Clara's mind went blank. A first date. With Ethan. The idea was so foreign, so utterly devoid of reality, that she couldn't conjure a single image. "And what did we do on this phantom date? Negotiate the terms of our mutual assistance pact over lukewarm tap water?"

"I was thinking the small Italian place in the West End," he said, his voice even. "Donatello's. It's authentic, a little noisy, not overtly romantic. It suggests a relationship built on conversation, not just sentiment."

Clara stared at him. He had already scouted locations. Of course he had. "And what did we talk about?"

"The intersection of art and commerce," he said smoothly. "Your passion for design, my pragmatic views on architecture. We would have found common ground in our differing philosophies. It's a compelling narrative."

"A compelling narrative," she echoed softly. He was building their story like one of his structures, with logic and purpose, and it was disturbingly convincing. "Okay. Donatello's it is."

"Next," he continued, ticking off a mental list. "The moment I met Leo. It needs to feel significant."

This time, Clara was the one to answer. "It was about a month after we started seeing each other," she heard herself say, the lie flowing with terrifying ease. "I was nervous. You were… surprisingly patient. You didn't try too hard. You just sat on the floor with him and let him get used to you. You talked to him about… I don't know, the structural integrity of his building blocks."

She had, she realized with a jolt, just described the scene she'd witnessed in her own living room only a week ago.

Ethan's gaze locked with hers, a flicker of surprise in their grey depths. He recognized the moment, too. The air between them grew thick, charged with the memory. They were no longer just building a lie; they were retroactively populating it with real, shared moments, giving their counterfeit history the warm, breathing pulse of truth.

"That sounds…" Ethan said, his voice a little rough, "…plausible."

"And then there's the matter of Leo's presentation at the brunch," he said, shifting gears, the moment of connection broken. He pulled out his phone, tapping the screen. "I've taken the liberty of mapping the grounds of the Sterling estate via satellite imagery. There is a conservatory on the west side of the main house. It appears to be quiet, low-traffic. It would be a suitable location for a tactical retreat should Leo require a nap or become… overstimulated."

He had run reconnaissance. On his boss's house. For her son's nap. The sheer, obsessive detail of his planning was both appalling and profoundly, achingly touching.

"You Googled my son's nap-time escape route?" she asked, her voice a mix of disbelief and something else, something warm and treacherous.

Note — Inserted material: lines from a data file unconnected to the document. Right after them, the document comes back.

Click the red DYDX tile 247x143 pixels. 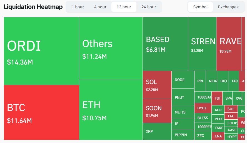[203, 108]
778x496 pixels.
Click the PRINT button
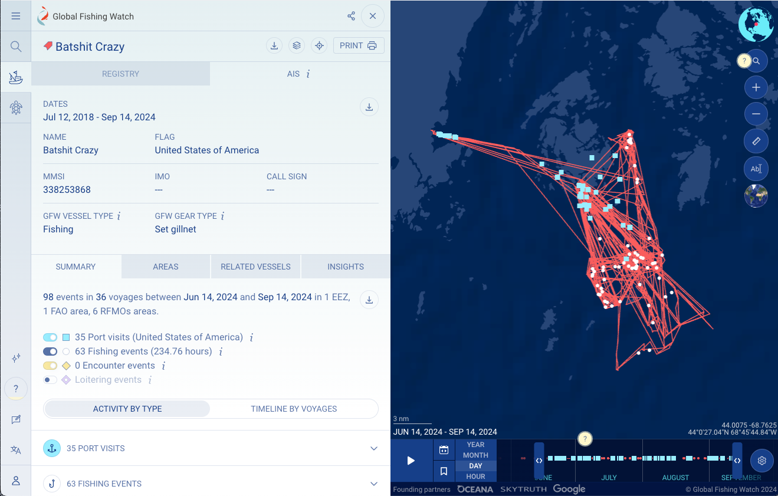point(359,45)
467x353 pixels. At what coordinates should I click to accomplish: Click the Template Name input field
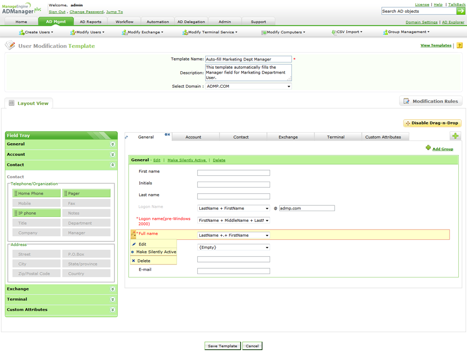(x=248, y=59)
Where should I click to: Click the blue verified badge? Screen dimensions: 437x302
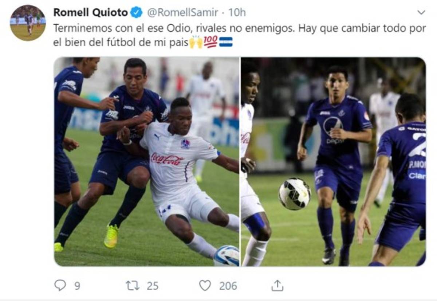tap(137, 12)
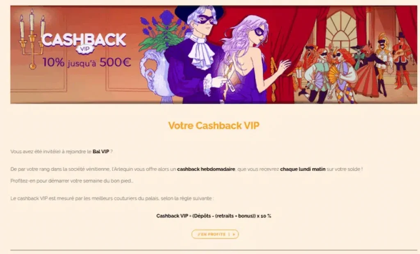Click the bold "chaque lundi matin" text
The width and height of the screenshot is (420, 254).
click(x=303, y=169)
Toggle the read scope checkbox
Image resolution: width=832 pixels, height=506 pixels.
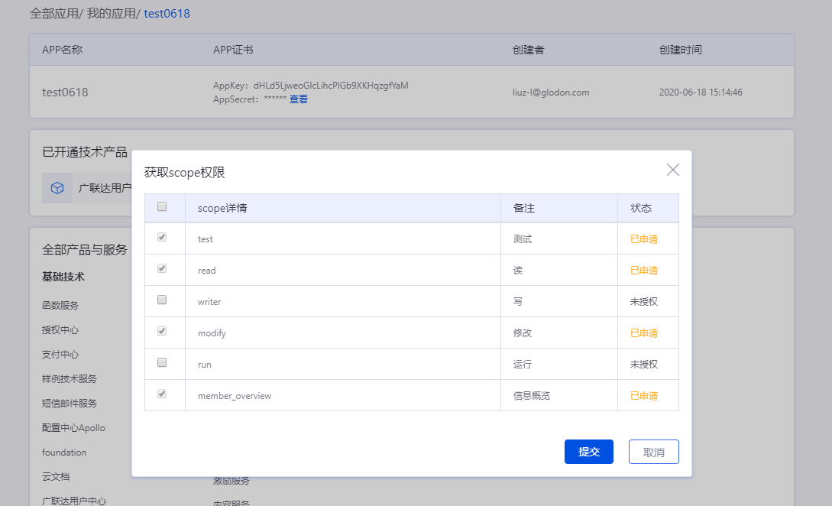[x=162, y=269]
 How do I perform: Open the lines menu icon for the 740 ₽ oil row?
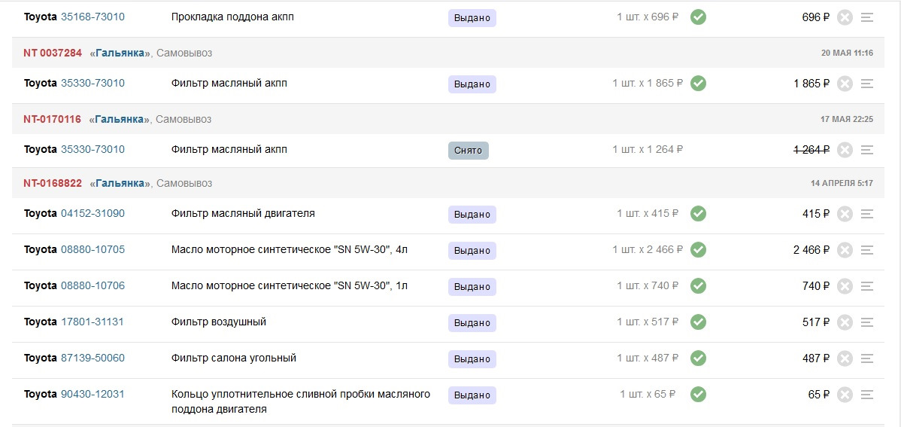pos(866,287)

"A successful outcome requires minimizing unpredictable variables," he stated, as if it were the most obvious thing in the world.

A laugh escaped her, a real one this time. "You are truly unbelievable, you know that?"

"So I've been told," he said, and for the first time, she saw a genuine, unguarded smile touch his lips. It transformed his entire face, erasing the stern architect and revealing a flash of the man beneath. It was devastating. Her heart did a stupid, clumsy flip.

The smile faded as quickly as it appeared, but the warmth of it lingered.

"We are a good team, Clara," he said quietly, and it wasn't a question. It was a statement of fact, a dangerous admission that hung between them.

Yes, she thought, her own smile faltering. That's what I'm afraid of.

The brunch was two days away. They had a story. They had a strategy. They had blueprints for a counterfeit life that felt more thought-out than her real one. All that was left was the performance. As Ethan finally left for the day, and Clara stood in the doorway watching him go, she looked from his retreating back to her sleeping son. For a terrifying, heart-stopping second, looking at the scene through the imaginary eyes of Katherine Sterling, she saw it. The perfect family. The fairytale.

And she knew, with a certainty that chilled her to the bone, that the person she needed to convince the most on Sunday wasn't Ethan's boss. It was herself.